Heloise, who begins her life as Helen, has had a difficult life, no one can deny that. She had an abusive father, and a mother who was abused and allowed her daughter to be abused both verbally and physically. Helen, who was a bright student, isn't very wise about the world or people, as becomes painfully apparent early on in the novel.

I found myself feeling distinctly uneasy while reading And When She Was Good, but I don't think it was the prostitution that was the real problem. I think it was that I could sense all the things that could, and eventually would, go wrong for Helen/Heloise.  Through so much of the book, while she thinks she understands people, she is so very wrong. Helen isn't stupid, but she is naive in a certain sense and isn't able to see or envision a world outside of what she has already known. This is a sad situation and made me feel for her and want her to find a way out.

Heloise does make changes and begins a new life of sorts. Unfortunately, despite her precautions, she is still very vulnerable to betrayal. The novel switches between current time and Helen's past until the story lines meet up and then continue the narrative in the present. This worked quite well in slowly building the tension and building the back story. I was quickly pulled into the story and despite wanting to shake some sense into Helen/Heloise at various points, I liked her as a character. Fortunately she does eventually begin to see people for who or what they really are and then takes action accordingly. For someone who lies all the time and deals with such shady characters,Heloise can be a bit dense at times. But she tries and she tries to improve herself and most of all she tries to be a good mom. That right there is what I liked the most about her and the book. Above all, she wants to give her son a good, safe, stable life.

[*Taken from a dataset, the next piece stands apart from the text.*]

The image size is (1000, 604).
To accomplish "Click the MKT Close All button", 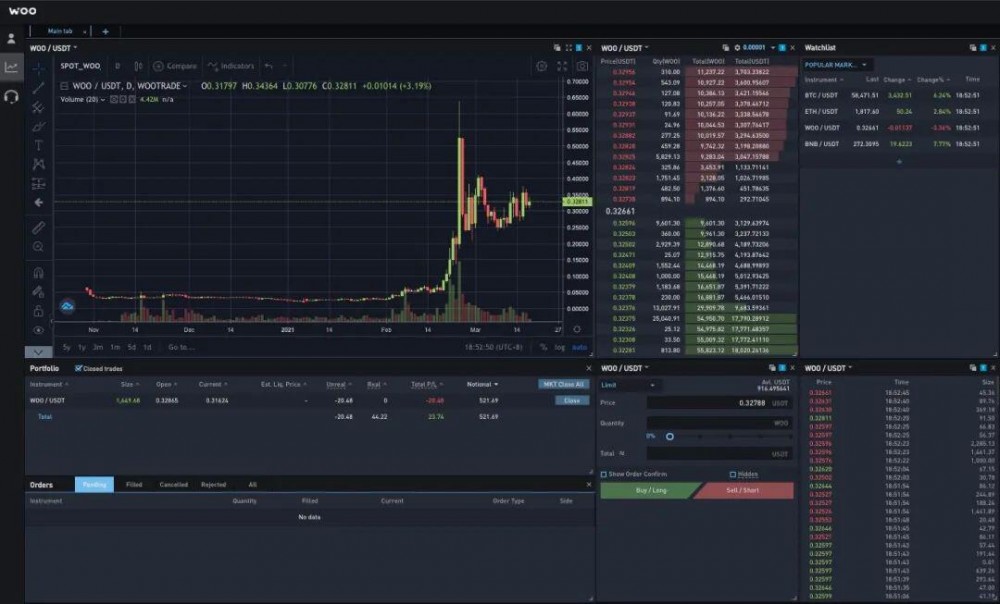I will 564,384.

The mystery and intrigue of the book are quite compelling and will definitely hold the reader's attention. I had to stay up until the wee hours to finish the book because I knew I wouldn't be able to sleep until I had. I can highly recommend And When She Was Good.

About Laura Lippman

laura lippmanLaura Lippman grew up in Baltimore and returned to her hometown in 1989 to work as a journalist. After writing seven books while still a full-time reporter, she left the Baltimore Sun to focus on fiction. The author of two New York Times bestsellers, What the Dead Knowand Another Thing to Fall, she has won numerous awards for her work, including the Edgar, Quill, Anthony, Nero Wolfe, Agatha, Gumshoe, Barry, and Macavity.
To learn more about Laura’s work, visit her website or connect with her on Facebook.

Laura’s Tour Stops

Tuesday, June 4th: Kritters Ramblings
Wednesday, June 5th: Book Reviews by Elizabeth White
Monday, June 10th: Sara’s Organized Chaos
Tuesday, June 11th: A Book Geek
Wednesday, June 12th: Sharon’s Garden of Book Reviews
Thursday, June 13th: Literary Feline
Monday, June 17th: What She Read – joint review
Wednesday, June 19th: Tina’s Book Reviews
Thursday, June 20th: she treads softly

Tuesday, June 25th: Drey’s Library

1 comment:

  1. It's both a blessing and a curse when a book keeps you up into the wee hours - blessing because it means the book is SO GOOD, curse because then you're exhausted the next day. :)

    I'm glad you enjoyed this one! Thanks for being on the tour.